About the book:
This is the true story of Andrew George Scott, the Australian bushranger known as Captain Moonlite, who in 1880 was hanged at Darlinghurst Jail after being captured at Wantabadgery Station between Wagga Wagga and Gundagai, New South Wales. With his gang of five young men, he took thirty-five people hostage at the Station after being refused work and food. When police confronted them, two of the gang and a policeman were killed.
“For more than two generations petty thieves, escaped convicts and castoffs of society have been taking to the bush, often on horseback. On the run in an often grim and unforgiving landscape, they live off what they can scrounge and steal, and re-emerge to find that have been transformed into legends.”
“Gold. Such a precious substance. It can be bent and beaten, and then do the same to those who seek it.”
“The martyrdom. These star-struck crowds. It is why men like Sir Alfred Stephen so abhor the cult of the bushrangers. They know that deep in the psyche of the colony is a simmering defiance of authority, a kernel of resistance and disobedience sown by generations of convicts and more than a little Irish spite towards the Empire.”
“The weight of evidence strongly supports the view that Captain Moonlite was gay. It also overwhelmingly suggests he suffered significant mental issues. Narcissism lay at the heart of his personality. He craved attention but when he finally gained it, he became flustered and exhausted by its demands. He was prone to outbursts of irrational anger and was consumed by a rigid code of honour that, while often getting him into trouble, allowed him to make sense of a world he often, clearly, found bewildering.”
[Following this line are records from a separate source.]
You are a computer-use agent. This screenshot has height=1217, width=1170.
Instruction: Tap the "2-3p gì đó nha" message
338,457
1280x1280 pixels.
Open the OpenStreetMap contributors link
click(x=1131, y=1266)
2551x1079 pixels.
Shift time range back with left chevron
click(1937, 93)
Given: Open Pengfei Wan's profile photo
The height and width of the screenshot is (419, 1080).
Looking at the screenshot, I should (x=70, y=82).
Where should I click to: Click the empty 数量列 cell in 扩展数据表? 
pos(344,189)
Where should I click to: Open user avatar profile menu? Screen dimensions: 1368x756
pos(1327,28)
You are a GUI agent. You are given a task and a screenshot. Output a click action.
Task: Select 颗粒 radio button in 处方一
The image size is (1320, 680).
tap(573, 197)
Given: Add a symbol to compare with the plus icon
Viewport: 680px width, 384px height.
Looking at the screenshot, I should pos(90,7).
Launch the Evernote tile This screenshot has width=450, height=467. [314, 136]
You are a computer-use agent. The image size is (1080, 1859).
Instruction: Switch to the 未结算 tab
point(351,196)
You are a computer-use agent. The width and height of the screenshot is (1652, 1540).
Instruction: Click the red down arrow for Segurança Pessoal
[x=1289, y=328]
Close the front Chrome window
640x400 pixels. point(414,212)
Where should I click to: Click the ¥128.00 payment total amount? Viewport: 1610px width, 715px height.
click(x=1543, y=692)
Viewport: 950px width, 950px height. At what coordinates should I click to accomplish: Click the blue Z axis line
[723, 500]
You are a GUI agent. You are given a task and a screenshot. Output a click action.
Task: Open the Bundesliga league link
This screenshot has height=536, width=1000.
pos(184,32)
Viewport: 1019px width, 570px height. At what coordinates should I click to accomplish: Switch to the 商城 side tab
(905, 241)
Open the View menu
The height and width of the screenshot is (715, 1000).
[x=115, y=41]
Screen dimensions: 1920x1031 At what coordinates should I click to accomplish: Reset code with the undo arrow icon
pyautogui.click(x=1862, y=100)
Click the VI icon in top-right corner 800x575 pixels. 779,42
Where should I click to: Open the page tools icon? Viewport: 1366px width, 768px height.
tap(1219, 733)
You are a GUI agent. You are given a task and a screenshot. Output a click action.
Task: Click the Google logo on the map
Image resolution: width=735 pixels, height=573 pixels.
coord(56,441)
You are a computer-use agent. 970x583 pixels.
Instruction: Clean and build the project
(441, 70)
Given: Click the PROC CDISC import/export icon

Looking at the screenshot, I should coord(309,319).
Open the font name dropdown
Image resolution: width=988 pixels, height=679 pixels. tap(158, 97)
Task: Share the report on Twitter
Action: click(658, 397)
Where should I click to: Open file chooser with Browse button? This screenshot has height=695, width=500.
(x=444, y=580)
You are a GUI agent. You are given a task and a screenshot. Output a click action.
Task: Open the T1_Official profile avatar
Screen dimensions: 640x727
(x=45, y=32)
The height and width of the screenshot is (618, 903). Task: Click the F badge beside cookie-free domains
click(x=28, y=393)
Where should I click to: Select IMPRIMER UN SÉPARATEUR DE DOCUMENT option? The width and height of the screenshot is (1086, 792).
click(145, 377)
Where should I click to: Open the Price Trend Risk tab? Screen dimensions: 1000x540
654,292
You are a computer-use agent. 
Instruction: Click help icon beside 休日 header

The author has portrayed George Scott (aka Captain Moonlite) impartially, using his wide-ranging research to delve into the character of this complicated man. Eccentric characters parade through the book, making it immensely readable.
The opinion of others:
- Canberra Times: “Linnell knows how to tell a story. He recounts with gusto Scott’s early forays in the Pacific and leads the reader into tales of his robbery in the goldfields, capture, escape, recapture and then prison romance. Scott develops a relationship with a fellow prisoner, James Nesbitt, and the two become lifelong companions. Gay bushrangers are an under-explored part of the national myth. Linnell makes the reader think about what other truths of those times might have been suppressed. Linnell renders expressively the desperation of what was not really a romantic life at all. Moonlite and gang’s last holdup seemed spurred by hunger and cold as much as anything. Linnell admits to being captivated by Scott. I was less smitten. The man comes across as an egomaniac with an anger management problem, the sort of person you wouldn’t want to meet the eyes of in a pub. Scott’s partner, Nesbitt, is scarcely more agreeable. Linnell’s vivid prose kept me going long after I stopped caring for the Captain and his partner in both life and crime. He’s an engaging narrator reminiscent in style of Peter Fitzsimons.”
- Times News Group Garry Linnell has a Midas touch when it comes to bringing remarkable non-fiction characters to life on a page. The fascinating figures from Australia’s past are captured with such clarity it is almost impossible to believe the celebrated journalist hasn’t spent hours interviewing them in person.